QuitWorks: a solution for providers to help patients quit smoking.
Massachusetts Department of Public Health

QuitWorks' Evidence Base

QuitWorks offers five proven elements
QuitWorks Evidence Base

recommended in the U.S. Public Health Service-sponsored Clinical Practice Guideline: Treating Tobacco Use and Dependence and in the CDC-sponsored Guide to Community Preventive Services
  • Tools to identify smokers
  • Prompts to guide providers to intervene with smokers and offer pharmacotherapy
  • Proactive telephone counseling > 30 minutes for smokers
  • Patient education materials
  • Feedback reports to providers


 Systematic Identification of Smokers
Adopting office systems to identify smokers and to prompt providers to intervene increases the delivery of tobacco treatment by clinicians. Based on a meta-analysis of studies evaluating the efficacy of office systems to identify smokers at each clinical encounter, the use of a screening system to identify smoking status was found to increase cessation rates. QuitWorks provides tools needed to implement office-wide systems to ensure that, for every patient at every clinic visit, tobacco-use status is queried and documented.

 Brief Clinician Interventions
Clinical trials clearly demonstrate that brief smoking cessation counseling by physicians, dentists, and other clinicians significantly increases smoking cessation rates in adult patients.
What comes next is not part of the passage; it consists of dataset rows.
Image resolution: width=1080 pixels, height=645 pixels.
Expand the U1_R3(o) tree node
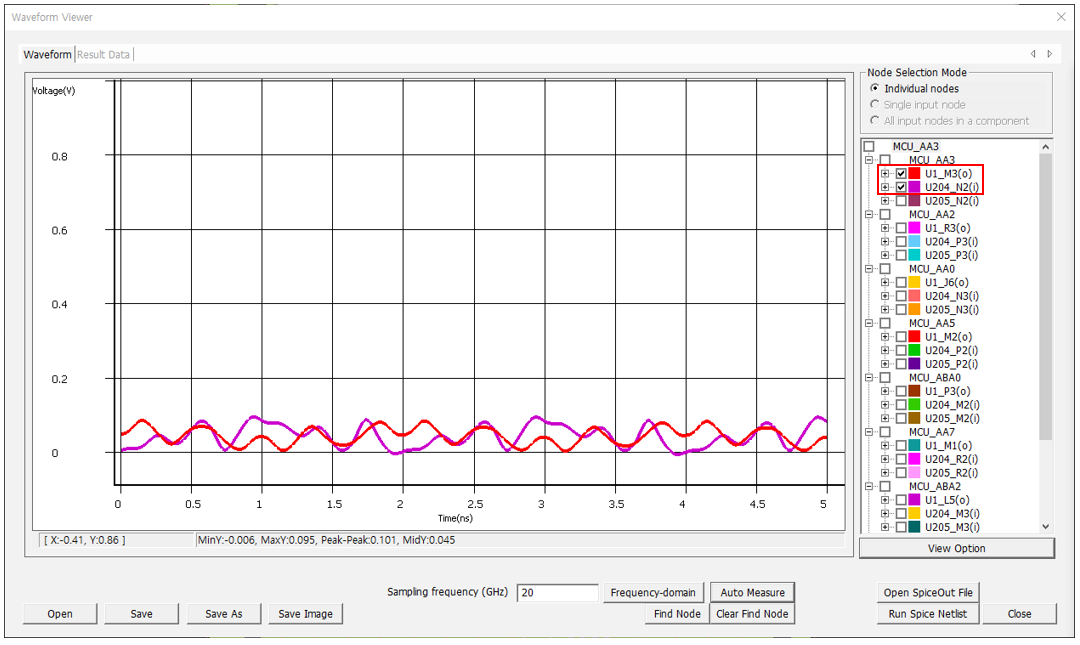pos(885,228)
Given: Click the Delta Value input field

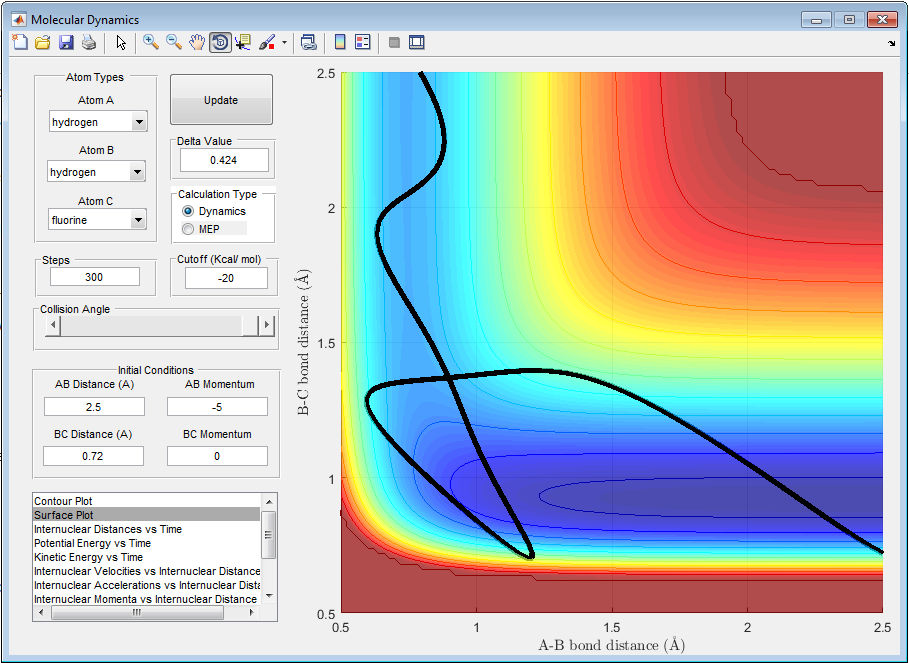Looking at the screenshot, I should [224, 160].
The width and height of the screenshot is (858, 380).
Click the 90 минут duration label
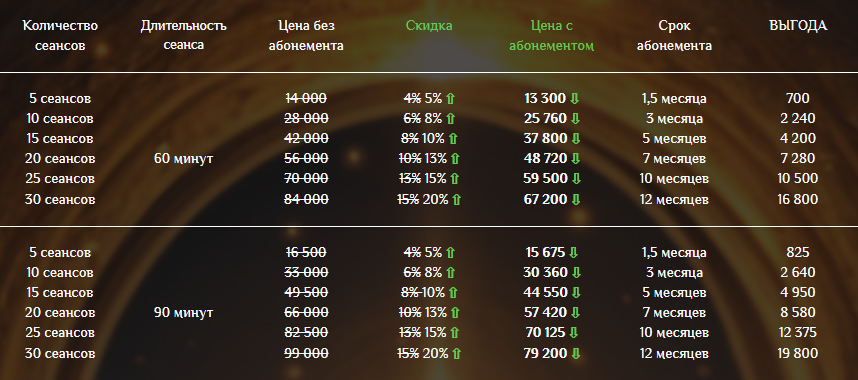(x=184, y=313)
Utilizing evidence determined from these trials, the U.S. Public Health Service published in 2000 a clinical practice guideline for treating nicotine dependence, Treating Tobacco Use and Dependence.
Known as the 5A's Intervention, these guidelines recommend that the clinician:

  • ASK about tobacco use at each visit
  • ADVISE all tobacco users to stop
  • ASSESS desire and willingness to quit
  • ASSIST patients in quitting
  • ARRANGE follow-up to support and reinforce patient efforts

 
 Behavioral Counseling and Pharmacotherapy
The evidence supporting the guidelines showed that brief physician advice to quit improved patient cessation rates, and the addition of brief counseling (under three minutes) increased the cessation rates even more.

Behavioral counseling (including telephone-based services) and pharmacotherapy (nicotine gum, patch, nasal spray, lozenge and inhaler) or the antidepressant bupropion (Zyban® or Wellbutrin SR®) were found to be effective. A combination of counseling and pharmacotherapy produced the best results. Physician or clinician advice based on health issues provides a strong incentive for smokers to quit. QuitWorks reinforces and enhances clinician efforts and supports successful quit attempts.
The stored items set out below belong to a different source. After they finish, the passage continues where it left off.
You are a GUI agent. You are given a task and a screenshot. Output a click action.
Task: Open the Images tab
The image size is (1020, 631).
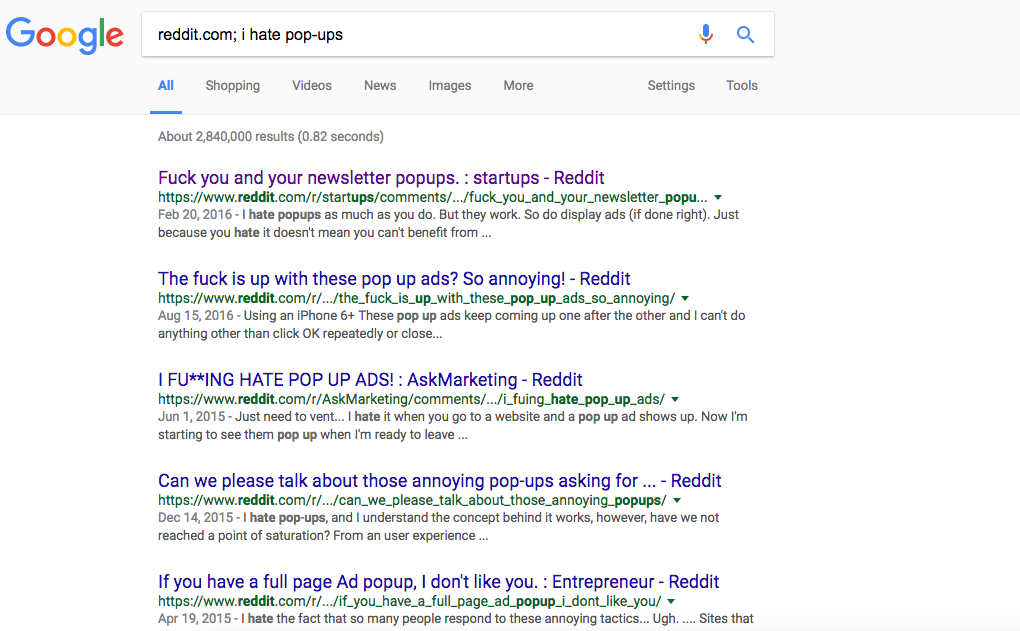450,86
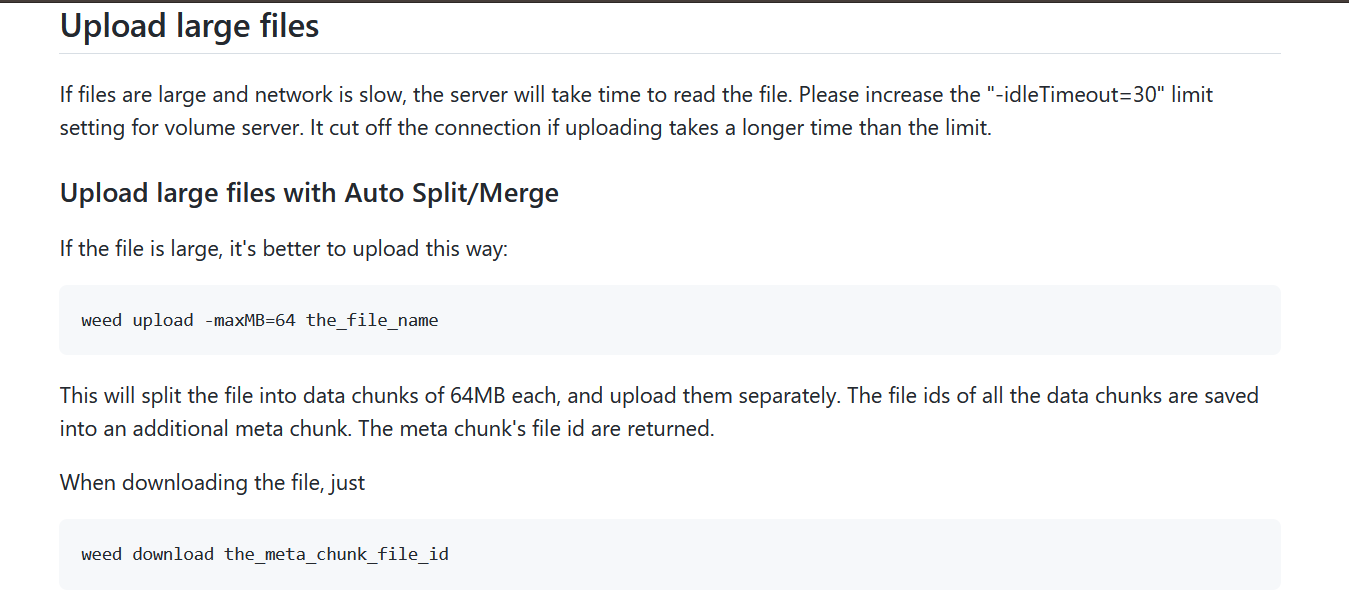Click the word "download" in the second code block
Image resolution: width=1349 pixels, height=609 pixels.
(172, 554)
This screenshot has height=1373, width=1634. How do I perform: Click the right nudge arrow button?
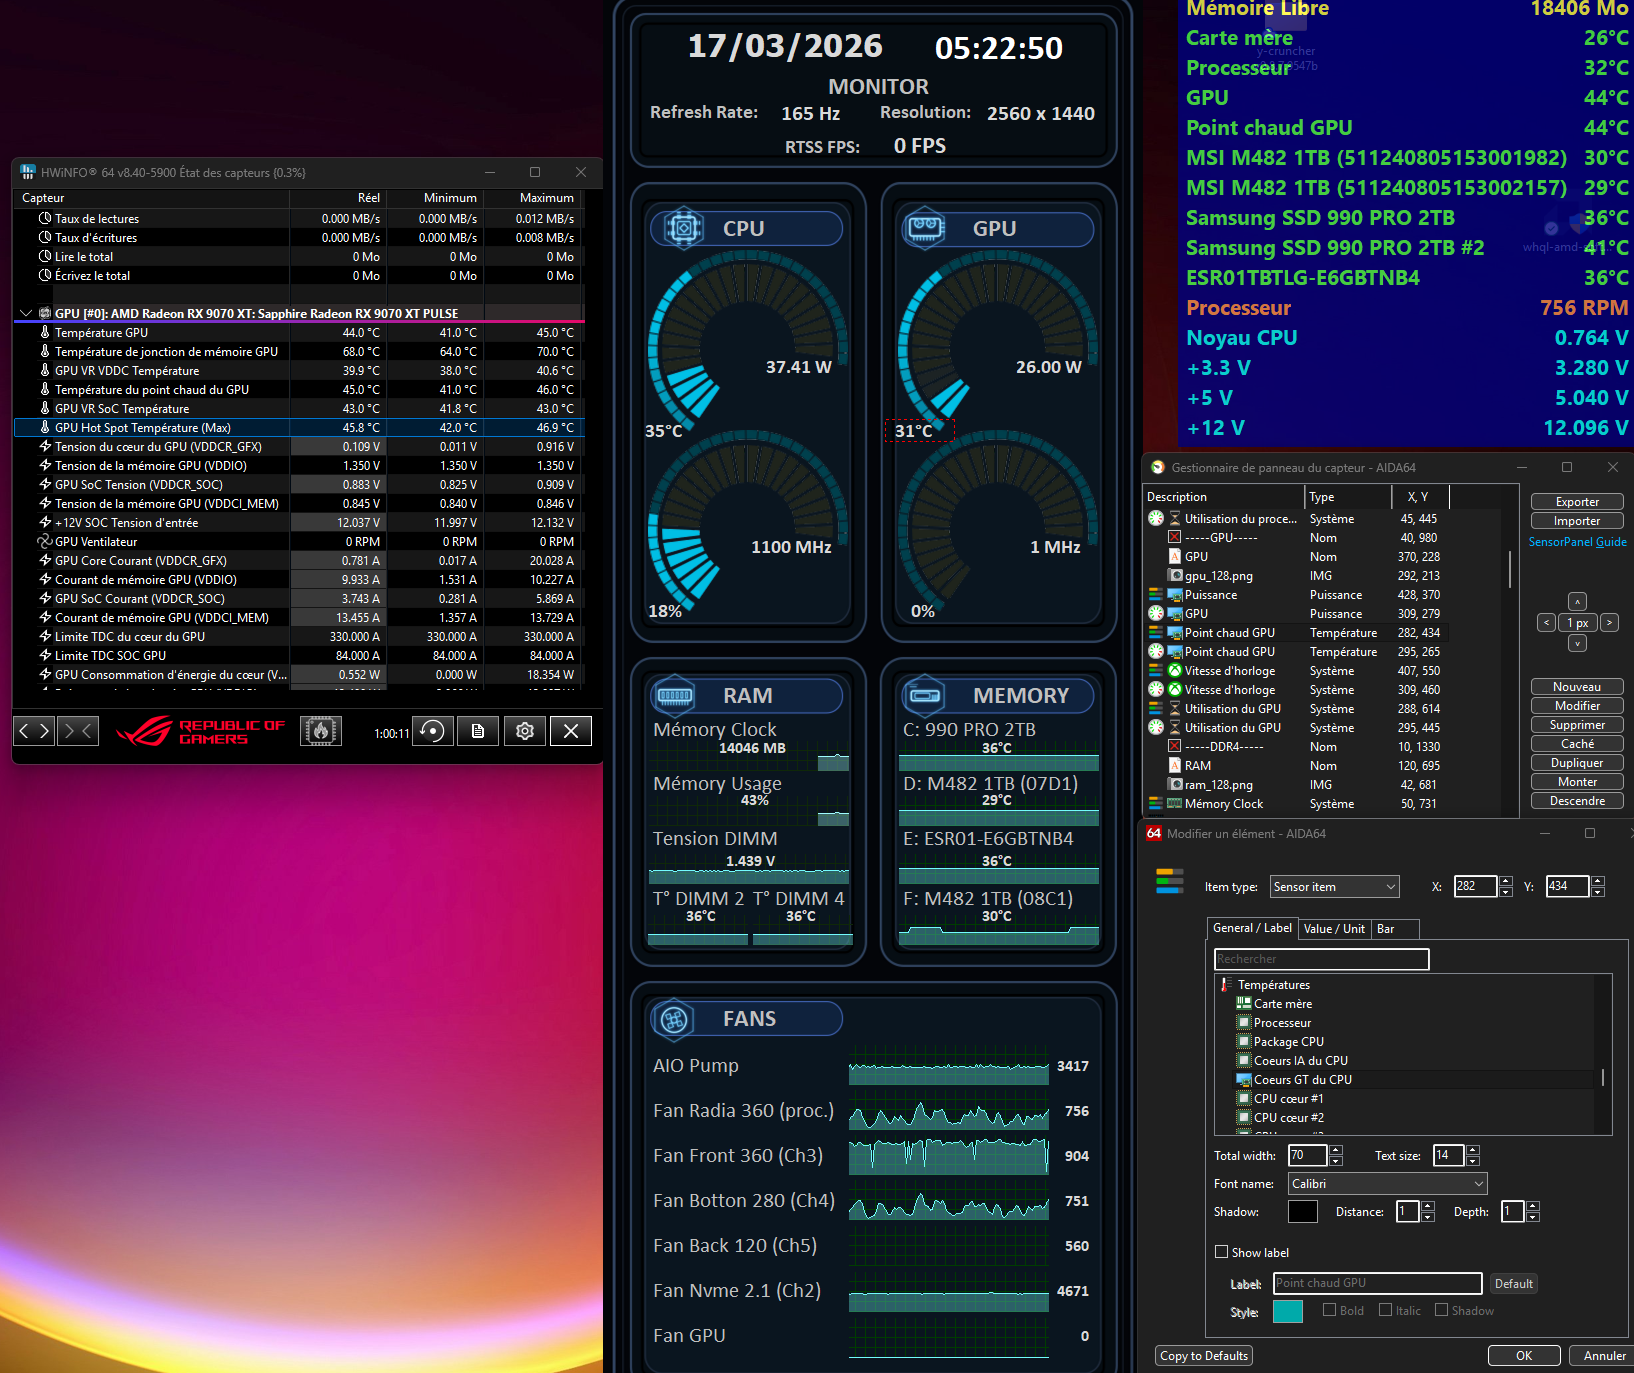click(1609, 623)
 Telephone Counseling Works
The Public Health Service Clinical Practice Guidelines recommends proactive telephone counseling, as treatments involving person-to-person contact (individual, group, or proactive telephone counseling) are consistently effective.
QuitWorks Results

 Who Uses QuitWorks
From the start of the QuitWorks program in April 2002, over 18,000 patients were referred to the QuitWorks program. The following is a snapshot of the patient profile for QuitWorks participants:

  • 60% are women;
  • 60% report smoking within 15 minutes of waking (a sign of high addiction level);
  • 57% indicate that they are ready to quit smoking in 30 days;
  • 47% have a high school education or less;
  • 46% are 45-64 years old;
  • 38% are 25-44 years old;
  • 29% are not interested in quitting or making a plan to quit within 30 days; and
  • 15% are ethnic minorities.

 
 QuitWorks Patient Outcomes
Starting in November of 2003, all QuitWorks patients who complete an intake with the QuitWorks counselor receive a 6-month follow-up evaluation call from the Survey Team at John Snow, Inc. If reached, each patient participates in a brief interview to ascertain a) whether or not they had quit smoking, b) the number and duration of quit attempts made, c) services used which were provided by the Resource Center or which clients may have secured on their own, d) which services helped clients to quit smoking (including the use of nicotine replacement therapy) and e) client's level of satisfaction with services delivered by the Massachusetts Smokers' Helpline and the their referring provider.

The Helpline offers counseling and web resources in addition to mailing clients self-help materials to assist them in their quit smoking attempts and maintenance of a quit with the following results:

  • 90% are satisfied with the services and assistance received both from the Helpline and from the health care provider who enrolled them in the program;
  • 86% said their health care provider increased their level of motivation to quit, thus reinforcing the significance of the provider-patient relationship in the successful quit smoking process;
  • 76% use some combination of the Helpline services;
  • 52% used some form of Nicotine Replacement Therapy (NRT) to assist them with their quit attempt;
  • 21% indicated they were currently quit for at least 7 days; and
  • 19% were currently quit for at least 30 days.